Jean-Jacques-Élisée Reclus

Nació el 15 de marzo de 1830 en Sainte-Foy-la-Grande (Gironda) y murió el 4 de julio de 1905 en Thourout (Flandes occidental). Segundo de los doce hijos de un pastor protestante, estudió en el Colegio de los Hermanos Moravos de Neuwied, después en Montauban y en la Universidad de Berlín. Seguidor deci­dido de las ideas anarquistas durante la revolución de 1848, no las abandonó nunca, prefiriendo marchar dos veces al destierro. La primera vez, después del golpe de estado de Napoleón III (1851), viajó por las Islas Británicas y luego por los Estados Unidos y por Colombia, donde reunió amplio material, de investigación científica, publicado en Francia después de la amnistía de 1857. Su colaboración en muchas revistas le valió una modesta notoriedad, acrecentada por las primeras obras de divulgación: Historia de un riachuelo (.1876, v.), La tierra (1867- 1868, v.).

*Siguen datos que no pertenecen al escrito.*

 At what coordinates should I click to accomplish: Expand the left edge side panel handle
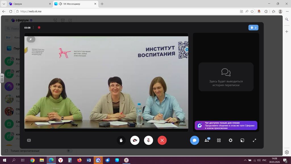click(2, 78)
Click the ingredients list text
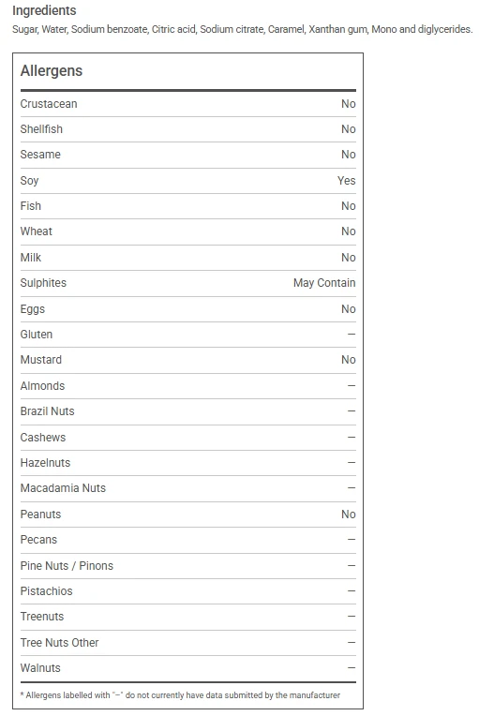This screenshot has height=716, width=479. (242, 29)
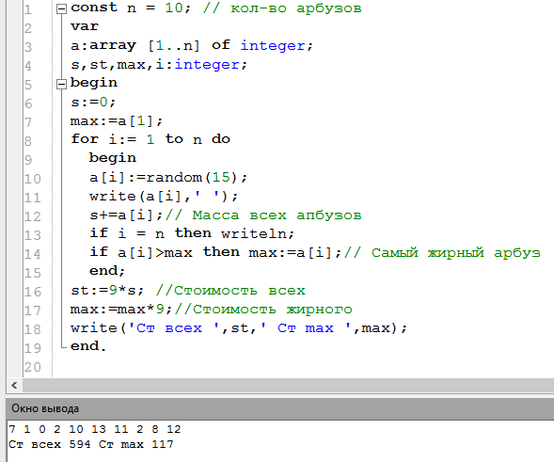Viewport: 554px width, 462px height.
Task: Place the cursor on the word "random"
Action: click(174, 177)
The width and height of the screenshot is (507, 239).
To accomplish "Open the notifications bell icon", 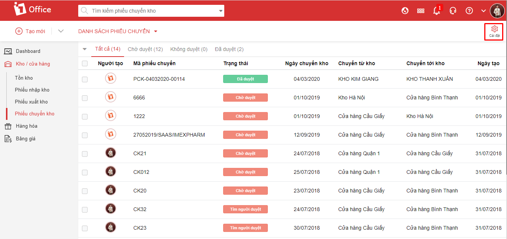I will point(437,11).

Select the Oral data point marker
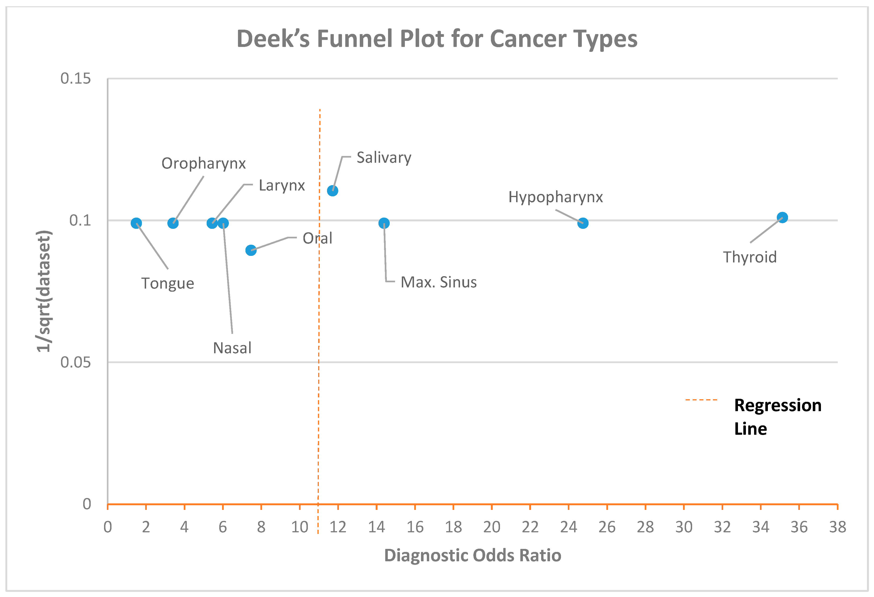[x=251, y=250]
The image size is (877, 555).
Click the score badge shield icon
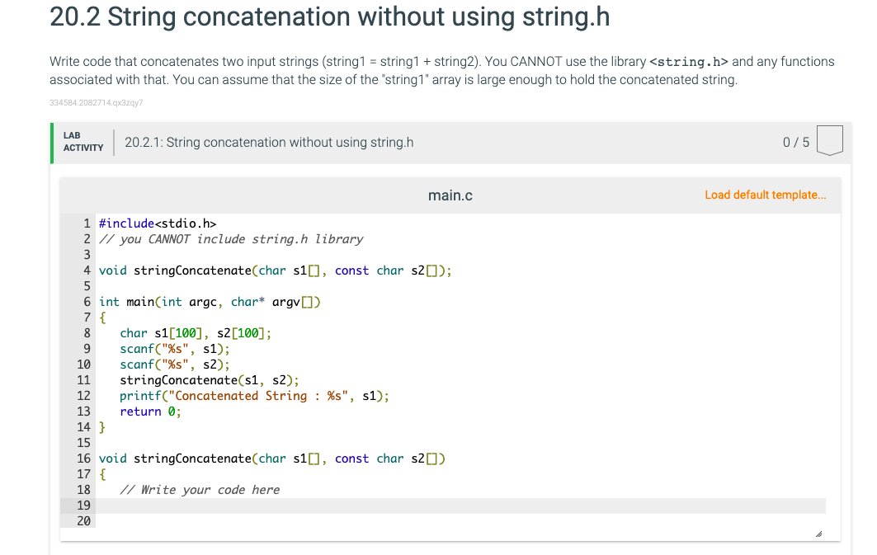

Combatió en la guerra franco- prusiana de 1870 y fue ferviente partidario de la Commune. Desterrado por segunda vez en 1872 después de la entrada en París de las tropas regulares del gobierno de Thiers, publicó en Suiza la Histoire d’une montagne (1872) y emprendió la redacción de los dieciocho volúmenes de la Nueva geo­grafía universal (1876-94, v.). Habiéndose trasladado a Bélgica, fue profesor en la Université Libre de Bruselas y, juntamente con su hermano Onésime, fundó un insti­tuto cartográfico. Cuando murió, hacía poco tiempo que había terminado L’homme et la terre. Sus obras de divulgación, sobre todo La tierra, gozaron de inmenso favor entre la clase obrera distinguida de los centros industriales españoles, especialmente en Ca­taluña. Reclus ha sido traducido a todas las lenguas.